The emergency that arose with the pumpout boat reminded Fraker of the sinking of the harbor patrol boat. 

Tisbury’s harbor patrol boat, Rock Salt, sank at the Owen Park dock in October. A marine surveyor found an unsecured hatch and a bilge pump failure were at the root of that sinking.

“They just swept it under the rug,” Fraker said of the select board. She said she expected accountability, but there’s been no reckoning. 

Crocker couldn’t be reached for comment. 

22 COMMENTS

  1. Thank goodness for Lynne. Perhaps our town will have less expense for repairs, rather than replacement, due to her action.

  2. I wonder why the town officials let Wilbur modify the town’s boats ? Aren’t they supposed to provide some adult oversight ?
    Is there anything else that he “modified” ?
    Responsible town officials should now take a look at everything he touched. Including docks.

  3. There are a bunch of easy fixes for bad scupper design. Spend 50 bucks on some ping pong ball valves and call it a day. Why aren’t my tax dollars being spent on simple fixes?

    • Ping pong valves sink boats.
      They are easily held open by debris.
      If you want to keep a boat from sinking close all through hulls.
      Pump rainwater overboard.

      • You know what else sinks boats?? All through hulls plugged and a dead battery or failed bilge pump(s). There are numerous ways to sink boats. I know. I’ve been maintaining them and operating them professionally for over 30 years. Self draining decks should be a high priority. While I’m not familiar with this particular boat, it seems like there is a problem with it’s current design. I thought my point was obvious, but hey, you never know.

        • A professionally maintained professional boat will not sink from a dead battery or failed bilge pump. The battery(s) is checked daily, there is as backup bilge pump, checked daily.
          That is how I have done it for over 50 years.
          I have yet to have a negative freeboard encounter.

  4. It was good team work by all who came over to help out that really saved the boat. Tashmoo is an amazing place and we all take care of each other in any boat emergency and any personal differences are put aside.

    • I truly hope this is a sincere comment from the Hero of the Day.
      I was waiting for the author to point out the irony in that the perennial critic of the Harbormaster’s office, happened to be the first one on the scene and the woman who truly saved the day.
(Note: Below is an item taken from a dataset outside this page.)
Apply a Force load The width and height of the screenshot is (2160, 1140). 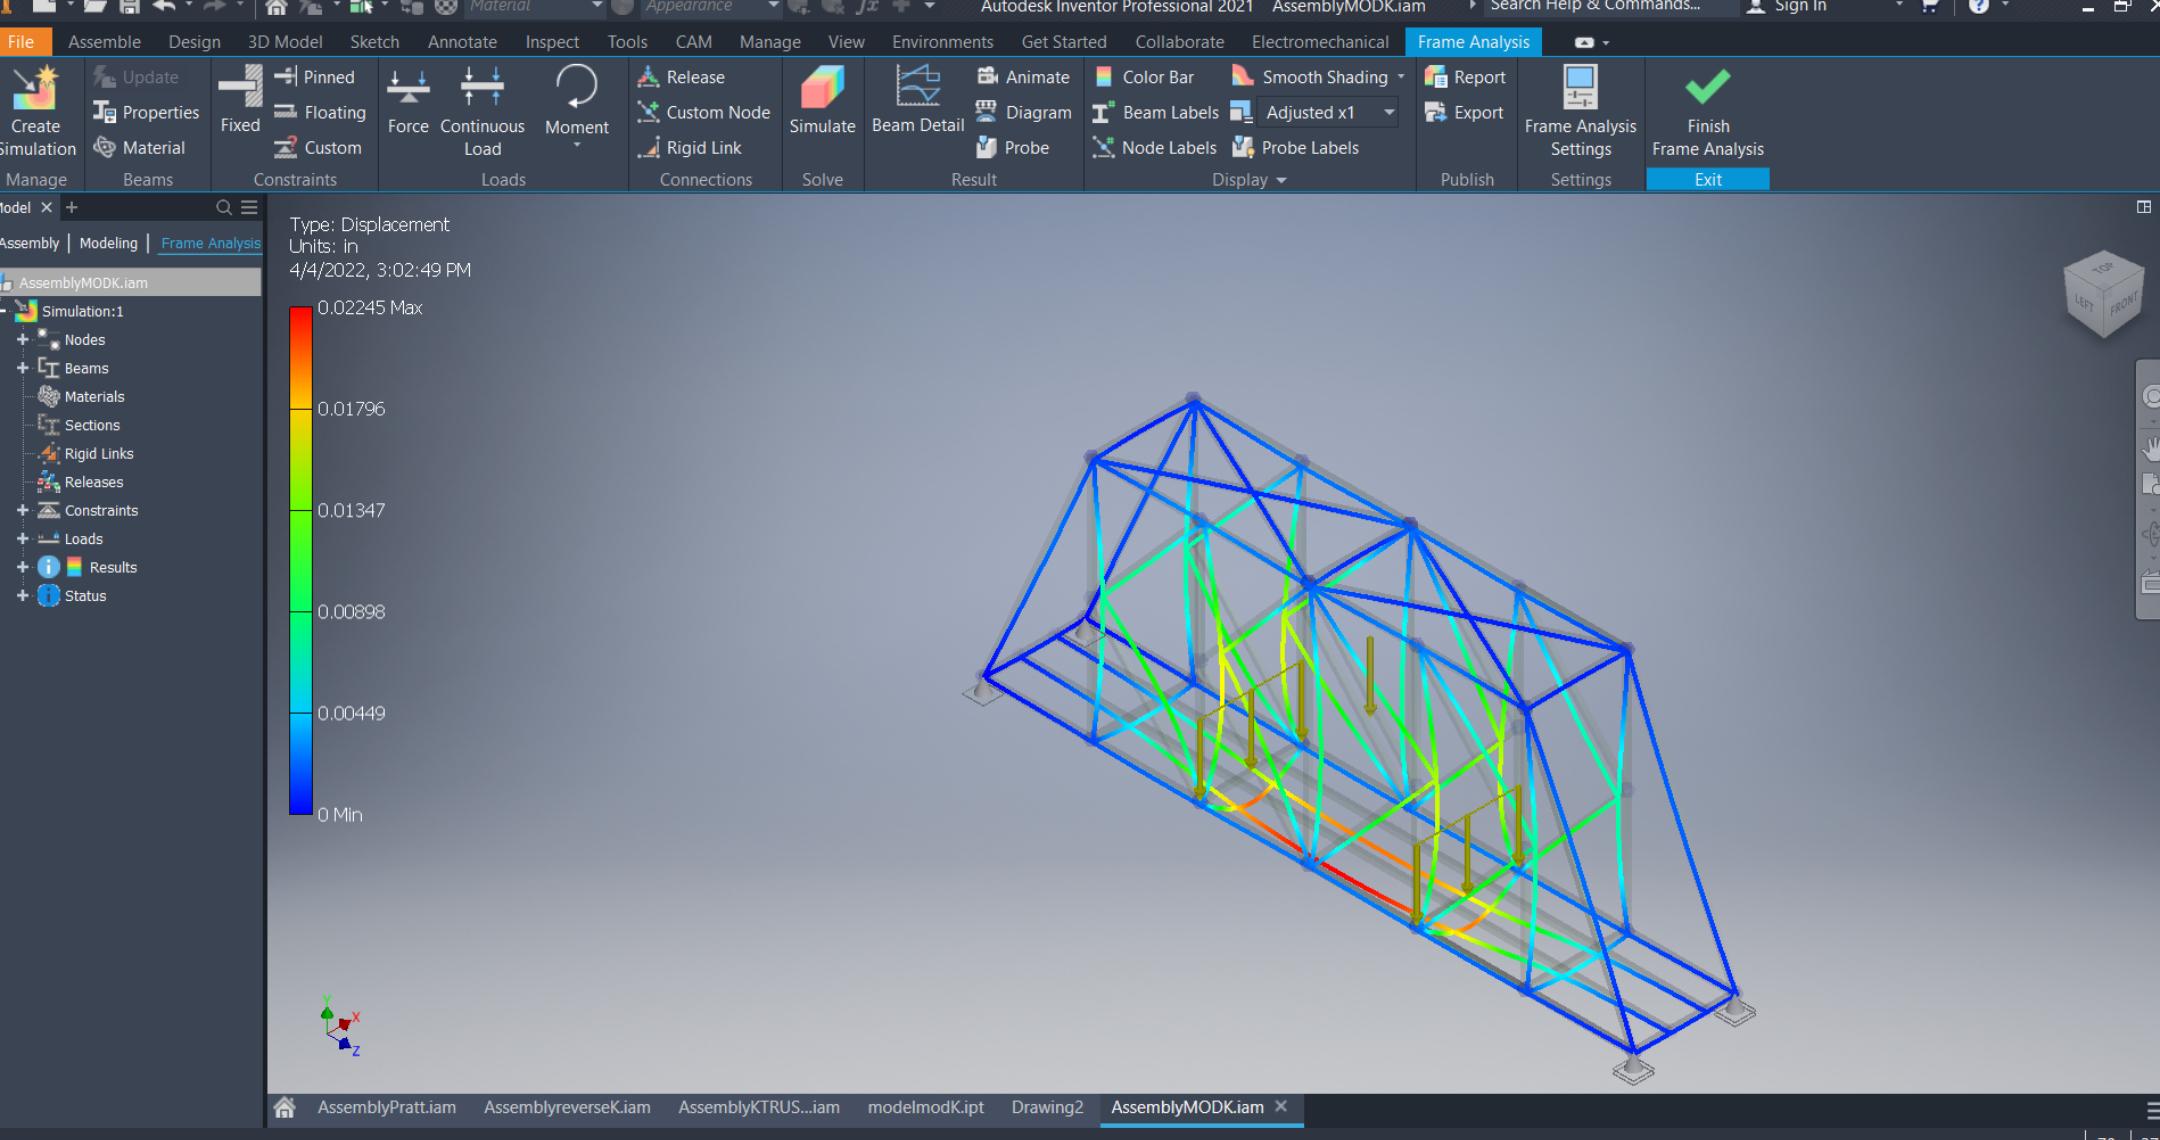pos(408,100)
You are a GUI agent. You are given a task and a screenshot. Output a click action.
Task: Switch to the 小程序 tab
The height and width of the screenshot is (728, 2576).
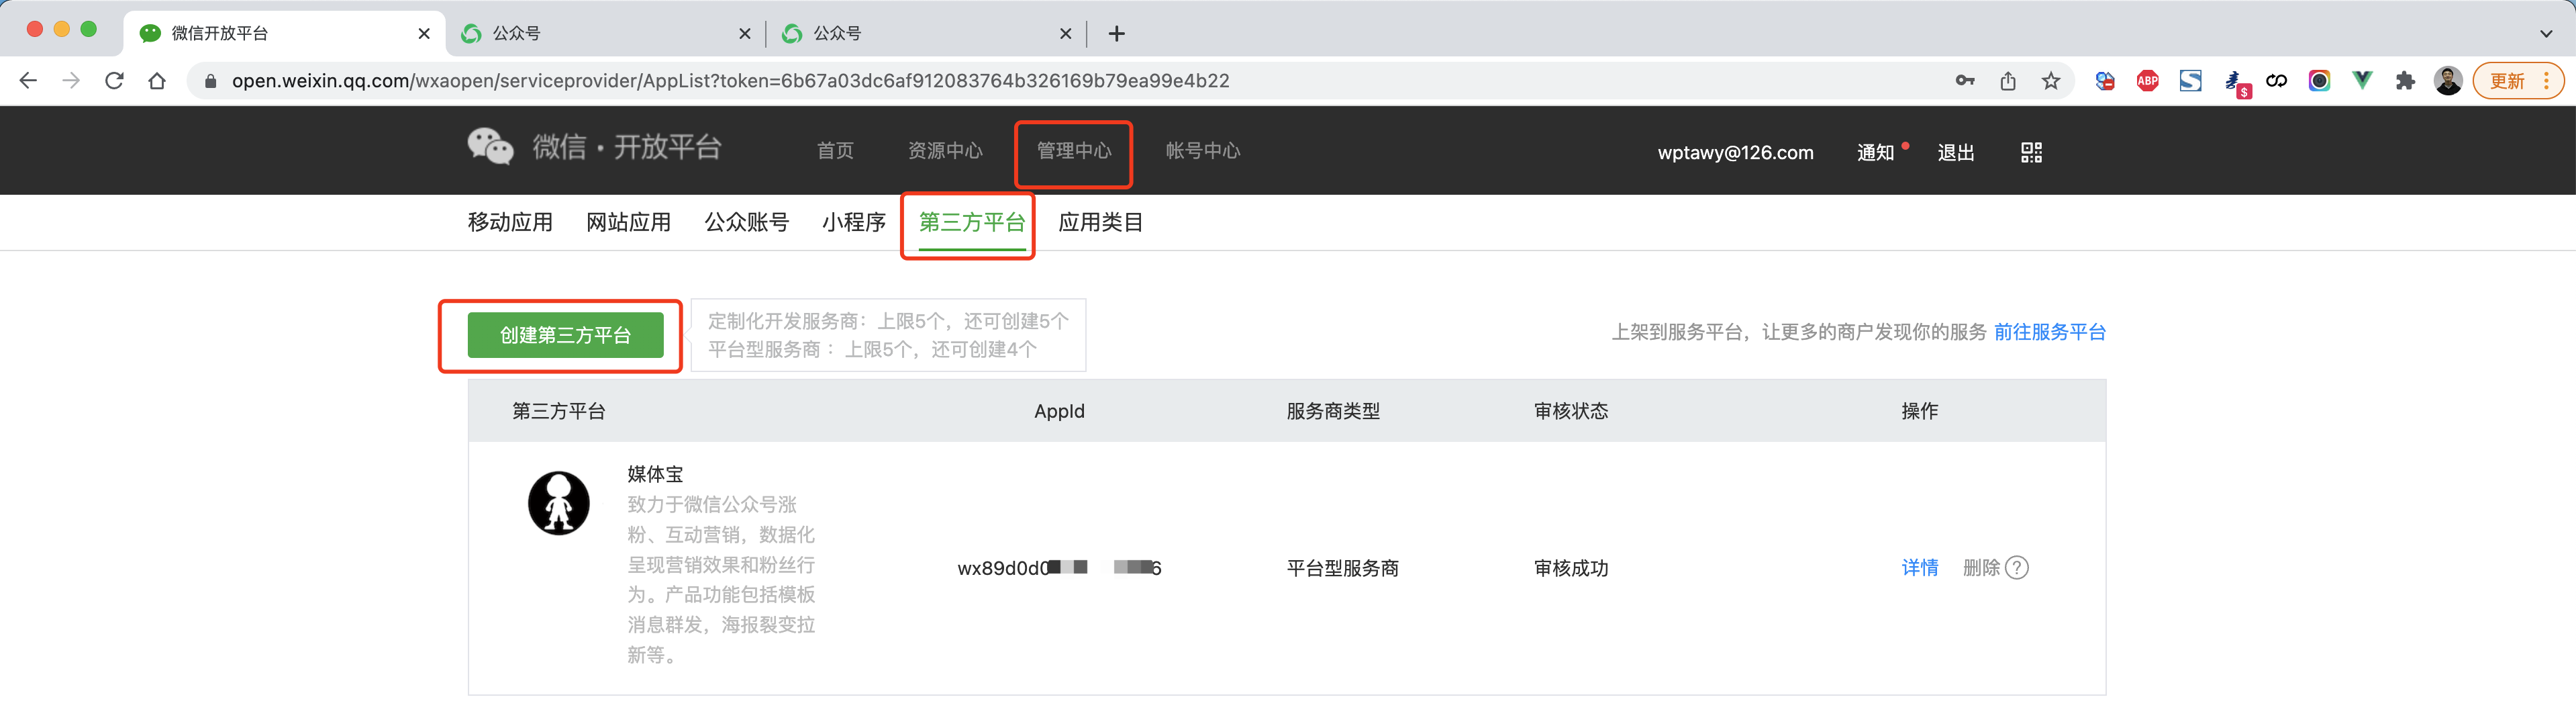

Ironic or coincidence or happenstance or mutiny…. I share her sentiments, that either way, it will be swept.

  5. None of us know the details of the engine conversion, but in general diesel inboard engines are much more reliable, longer lived, and more fuel efficient than outboards. Seems to be an odd and expensive conversion for little gain. But, whatever was done, there should be no way that simply tieing up the boat improperly would cause it to take on water at the dock!

    • The poop boat does not need a a long lived fuel efficient engine.
      It will see very few horsepower hours in a decade. .

  6. Don’t be so sure Zephyr
    I have been around boats my entire life and have seen many go under from being tied up incorrectly.
    They can be tied to tight to the dock or to lose and in either case when the tide comes up the boat either gets caught under the dock or is unable to travel up with the tide. Game over.

    • Sure, but not at the dock in Tashmoo. I’ve tied up there many times and there is very little current. OK, maybe the boat has such low freeboard that a chop will slop water into the boat, but you would think that after all these years they would know how and where to tie up the pumpout boat, wouldn’t you? If so, that is a lousy boat for the harbormaster to use. Two incidents like this in well less than a year is very strange.